» **Exercise tasks**
**a.** Using the article on the Israeli-Palestinian conflict, decide whether each statement agrees with it. Answer yes or no for each, and quote the words that decide it.
(i) The article expects the conflict to dominate the election cycle as much as affordability does.
(ii) The article says J Street was created to fix a political distortion.
(iii) The article says the transformation began a few months after October 7.
**b.** Write out the article's text between "Simply put: The" and "of the world.", inclusive.

» **Passage**
═══

The Old Playbook for Talking About the Israeli-Palestinian Conflict Is Dead
How Democrats Should Approach the Issue in the 2026 Elections
For years, the safe political move for Congressional candidates on the Israeli-Palestinian conflict was simple: Support Israel no matter what. A small, organized and well-funded group of American Jews treated the issue as a threshold question in elections, and most candidates decided it wasn’t worth antagonizing them. The result was policy that was bad for Israel, bad for Palestinians, and didn’t reflect where most American Jews and Democratic voters actually stood. J Street was created to fix this political distortion and expand the space for a more responsible US approach – and it has made real progress over the past 15 years. Increasingly, right-wing Israeli governments aligning with the GOP have also been a key factor in opening up much more room for honest debate within the Democratic Party and the American Jewish community itself.
But now something more transformative is happening. It started a few months after October 7 as the war in Gaza wrought relentless devastation. And with the upcoming elections in 2026 and 2028, we are likely to see the transformation come fully into focus.
Simply put: The old playbook is dead. Democrats are going to need a new way to talk about the Israeli-Palestinian conflict and about Israel – and they are already starting to do it.
Shifting Sands
The Israeli-Palestinian conflict will not dominate the election cycle the way affordability, healthcare and democracy will, but US policy toward Israel is no longer a niche concern for a small minority of voters.
It has entered the mainstream, and even though it doesn’t show up in the polling on the list of priorities, the positions candidates take are read as broader signals about their values, judgment and view of the world.
A candidate who sticks to the old playbook – reflexively supporting Israel, placing near-exclusive blame on Palestinians, paying lip service to two states while opposing any meaningful steps to get there, and giving an extreme right-wing Israeli government a blank check – will be noticed by their constituents. And the message voters will hear in a Democratic primary or even a general election is: I am the establishment. I am a Washington insider. I support the old ways.

═══

» **Collected data**

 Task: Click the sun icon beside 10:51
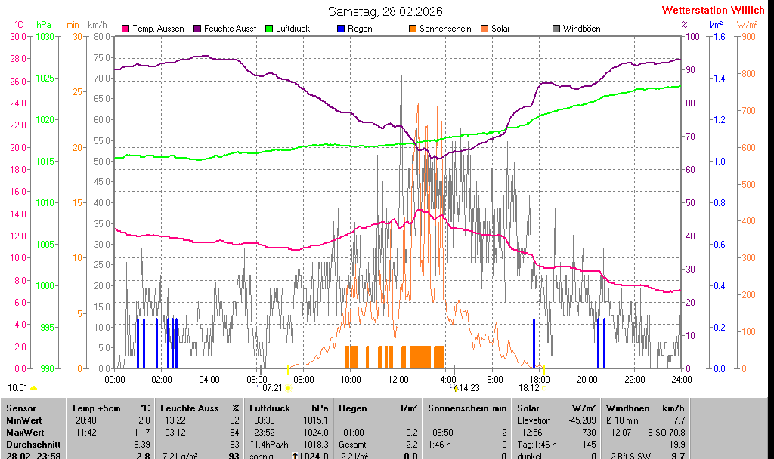(34, 388)
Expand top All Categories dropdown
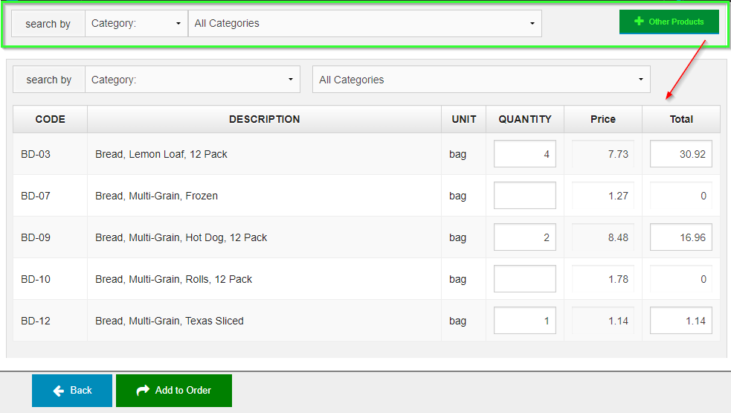The width and height of the screenshot is (731, 413). pos(364,24)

═══

» **Solutions to each task**
**a.**
(i) No: "will not dominate the election cycle the way affordability, healthcare and democracy will"
(ii) Yes: "J Street was created to fix this political distortion"
(iii) Yes: "It started a few months after October 7"

**b.**
Simply put: The old playbook is dead. Democrats are going to need a new way to talk about the Israeli-Palestinian conflict and about Israel – and they are already starting to do it.
Shifting Sands
The Israeli-Palestinian conflict will not dominate the election cycle the way affordability, healthcare and democracy will, but US policy toward Israel is no longer a niche concern for a small minority of voters.
It has entered the mainstream, and even though it doesn’t show up in the polling on the list of priorities, the positions candidates take are read as broader signals about their values, judgment and view of the world.